• [Prompt]: Render the lines from the start of the items through the line containing "tap(790, 526)" as a Markdown table with the columns "Row" and "Line", omitting blank lines.

• [Stored items from a collection]:

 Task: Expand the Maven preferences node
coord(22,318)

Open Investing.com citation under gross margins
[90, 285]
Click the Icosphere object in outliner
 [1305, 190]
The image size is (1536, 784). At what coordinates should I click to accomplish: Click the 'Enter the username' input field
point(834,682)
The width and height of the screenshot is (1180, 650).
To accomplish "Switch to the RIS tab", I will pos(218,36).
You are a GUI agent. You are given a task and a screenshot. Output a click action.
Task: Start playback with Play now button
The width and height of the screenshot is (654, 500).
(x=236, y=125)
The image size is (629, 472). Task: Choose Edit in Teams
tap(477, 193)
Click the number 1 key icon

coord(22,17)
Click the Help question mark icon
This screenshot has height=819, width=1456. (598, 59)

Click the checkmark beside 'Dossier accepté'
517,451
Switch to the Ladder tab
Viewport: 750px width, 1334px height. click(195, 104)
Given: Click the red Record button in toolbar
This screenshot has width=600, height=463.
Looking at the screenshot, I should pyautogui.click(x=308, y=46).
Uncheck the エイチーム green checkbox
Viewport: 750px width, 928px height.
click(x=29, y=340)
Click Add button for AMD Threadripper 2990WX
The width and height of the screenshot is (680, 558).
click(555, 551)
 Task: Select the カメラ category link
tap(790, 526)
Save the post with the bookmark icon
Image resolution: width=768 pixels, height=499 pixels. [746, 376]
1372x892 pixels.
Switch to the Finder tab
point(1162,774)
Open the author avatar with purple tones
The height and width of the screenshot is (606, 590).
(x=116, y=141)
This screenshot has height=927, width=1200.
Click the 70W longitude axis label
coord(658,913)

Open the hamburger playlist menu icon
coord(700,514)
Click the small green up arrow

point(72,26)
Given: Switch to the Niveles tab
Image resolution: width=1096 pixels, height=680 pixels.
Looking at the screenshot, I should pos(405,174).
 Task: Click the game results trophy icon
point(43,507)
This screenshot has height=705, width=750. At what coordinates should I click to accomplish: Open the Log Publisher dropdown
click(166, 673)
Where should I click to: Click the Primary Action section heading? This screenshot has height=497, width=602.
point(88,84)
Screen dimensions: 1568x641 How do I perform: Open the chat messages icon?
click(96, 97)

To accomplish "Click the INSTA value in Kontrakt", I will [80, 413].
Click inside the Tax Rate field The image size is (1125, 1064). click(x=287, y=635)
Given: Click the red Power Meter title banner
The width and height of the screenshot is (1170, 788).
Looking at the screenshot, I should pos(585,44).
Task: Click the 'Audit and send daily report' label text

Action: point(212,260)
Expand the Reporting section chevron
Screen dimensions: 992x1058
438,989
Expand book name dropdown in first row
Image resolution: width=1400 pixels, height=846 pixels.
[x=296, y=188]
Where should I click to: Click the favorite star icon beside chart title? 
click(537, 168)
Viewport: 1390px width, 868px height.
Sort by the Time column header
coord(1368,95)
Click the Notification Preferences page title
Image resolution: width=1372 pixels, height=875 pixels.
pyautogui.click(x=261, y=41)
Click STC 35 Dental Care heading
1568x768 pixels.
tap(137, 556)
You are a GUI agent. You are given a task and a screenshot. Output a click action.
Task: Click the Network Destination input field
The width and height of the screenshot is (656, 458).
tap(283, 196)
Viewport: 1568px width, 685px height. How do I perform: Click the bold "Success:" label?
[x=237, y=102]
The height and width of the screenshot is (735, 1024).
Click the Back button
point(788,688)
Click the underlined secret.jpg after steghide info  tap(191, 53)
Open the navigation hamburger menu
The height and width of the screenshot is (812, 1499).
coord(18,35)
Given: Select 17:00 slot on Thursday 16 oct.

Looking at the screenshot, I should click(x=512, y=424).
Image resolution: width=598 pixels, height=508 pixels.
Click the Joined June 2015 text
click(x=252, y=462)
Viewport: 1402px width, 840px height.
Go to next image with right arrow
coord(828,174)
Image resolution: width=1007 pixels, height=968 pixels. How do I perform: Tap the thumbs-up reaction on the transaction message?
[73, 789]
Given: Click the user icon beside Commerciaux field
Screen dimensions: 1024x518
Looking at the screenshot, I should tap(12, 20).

• [Expected answer]:
| Row | Line |
|---|---|
| 1 |  Task: Expand the Maven preferences node |
| 2 | coord(22,318) |
| 3 | Open Investing.com citation under gross margins |
| 4 | [90, 285] |
| 5 | Click the Icosphere object in outliner |
| 6 |  [1305, 190] |
| 7 | The image size is (1536, 784). At what coordinates should I click to accomplish: Click the 'Enter the username' input field |
| 8 | point(834,682) |
| 9 | The width and height of the screenshot is (1180, 650). |
| 10 | To accomplish "Switch to the RIS tab", I will pos(218,36). |
| 11 | You are a GUI agent. You are given a task and a screenshot. Output a click action. |
| 12 | Task: Start playback with Play now button |
| 13 | The width and height of the screenshot is (654, 500). |
| 14 | (x=236, y=125) |
| 15 | The image size is (629, 472). Task: Choose Edit in Teams |
| 16 | tap(477, 193) |
| 17 | Click the number 1 key icon |
| 18 | coord(22,17) |
| 19 | Click the Help question mark icon |
| 20 | This screenshot has height=819, width=1456. (598, 59) |
| 21 | Click the checkmark beside 'Dossier accepté' |
| 22 | 517,451 |
| 23 | Switch to the Ladder tab |
| 24 | Viewport: 750px width, 1334px height. click(195, 104) |
| 25 | Given: Click the red Record button in toolbar |
| 26 | This screenshot has width=600, height=463. |
| 27 | Looking at the screenshot, I should pyautogui.click(x=308, y=46). |
| 28 | Uncheck the エイチーム green checkbox |
| 29 | Viewport: 750px width, 928px height. |
| 30 | click(x=29, y=340) |
| 31 | Click Add button for AMD Threadripper 2990WX |
| 32 | The width and height of the screenshot is (680, 558). |
| 33 | click(555, 551) |
| 34 |  Task: Select the カメラ category link |
| 35 | tap(790, 526) |